Structural analysis of humins formed in the Brønsted acid catalyzed dehydration of fructose

Abstract

We use infrared (IR) spectroscopy, gel permeation chromatography (GPC), and liquid chromatography-mass spectrometry (LC-MS) in multistage dissolution experiments in various solvents to investigate the solubility and molecular structure of humins formed during fructose dehydration. We demonstrate that the soluble fraction of humins correlates positively with the donor number of solvents resulting in significant dissolution at room temperature in solvents with high donor number. Most of the solubilized humins fragments have relatively low molecular weight (M_w), and the same species are present in different quantities as the residual solid is repeatedly dissolved in the same solvent.

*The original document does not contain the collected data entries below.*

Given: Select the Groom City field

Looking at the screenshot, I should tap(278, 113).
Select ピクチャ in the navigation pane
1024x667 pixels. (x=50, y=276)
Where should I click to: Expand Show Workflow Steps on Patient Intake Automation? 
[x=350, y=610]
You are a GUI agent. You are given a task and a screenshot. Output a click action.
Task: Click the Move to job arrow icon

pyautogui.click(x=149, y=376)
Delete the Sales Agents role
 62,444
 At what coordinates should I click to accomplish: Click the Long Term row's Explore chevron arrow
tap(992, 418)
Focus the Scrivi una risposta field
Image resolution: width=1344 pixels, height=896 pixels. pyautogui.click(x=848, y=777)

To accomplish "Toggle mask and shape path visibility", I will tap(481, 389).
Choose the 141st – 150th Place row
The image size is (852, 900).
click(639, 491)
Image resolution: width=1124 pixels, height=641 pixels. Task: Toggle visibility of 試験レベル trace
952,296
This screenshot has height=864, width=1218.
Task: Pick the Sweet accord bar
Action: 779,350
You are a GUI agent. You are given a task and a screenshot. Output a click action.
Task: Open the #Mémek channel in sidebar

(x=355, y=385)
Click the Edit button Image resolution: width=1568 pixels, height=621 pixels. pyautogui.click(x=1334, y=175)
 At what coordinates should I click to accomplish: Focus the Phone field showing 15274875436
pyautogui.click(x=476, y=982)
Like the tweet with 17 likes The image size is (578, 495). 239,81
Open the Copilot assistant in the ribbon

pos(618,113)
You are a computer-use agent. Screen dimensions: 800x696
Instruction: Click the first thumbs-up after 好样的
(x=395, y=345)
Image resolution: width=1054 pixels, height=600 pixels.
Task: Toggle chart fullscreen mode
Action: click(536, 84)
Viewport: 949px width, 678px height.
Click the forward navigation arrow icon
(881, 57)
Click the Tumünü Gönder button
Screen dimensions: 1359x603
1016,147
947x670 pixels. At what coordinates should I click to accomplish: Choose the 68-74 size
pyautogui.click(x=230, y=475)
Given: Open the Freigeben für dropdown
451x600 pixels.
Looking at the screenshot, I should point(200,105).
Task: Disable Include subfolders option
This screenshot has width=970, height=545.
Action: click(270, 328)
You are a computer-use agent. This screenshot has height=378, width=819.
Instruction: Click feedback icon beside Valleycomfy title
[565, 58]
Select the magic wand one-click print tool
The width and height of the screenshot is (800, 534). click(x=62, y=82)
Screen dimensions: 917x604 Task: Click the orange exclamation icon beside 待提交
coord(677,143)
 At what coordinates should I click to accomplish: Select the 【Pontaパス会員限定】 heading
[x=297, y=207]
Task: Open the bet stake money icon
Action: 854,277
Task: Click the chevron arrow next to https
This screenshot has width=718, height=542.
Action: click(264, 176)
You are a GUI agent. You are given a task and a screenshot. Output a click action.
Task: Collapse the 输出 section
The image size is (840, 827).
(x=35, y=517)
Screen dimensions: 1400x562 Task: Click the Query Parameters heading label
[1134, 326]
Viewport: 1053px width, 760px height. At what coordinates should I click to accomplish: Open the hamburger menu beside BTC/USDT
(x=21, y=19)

In contrast to the common belief of humins consisting of polymers of large M_w, we postulate for the first time that they are spatially and chemically heterogeneous and consist of insoluble macromolecules and small soluble species that are weakly associated within the structure. The solubility profiles of dissolved species in acetonitrile and methanol are different in terms of M_w but possess similar IR spectra, indicative of similar functional groups in dissolved species. Furthermore, we hypothesize that the identified humins fragments form through aldol condensation between 5-hydroxymethylfurfural and its hydrated products and through condensation of furanic species.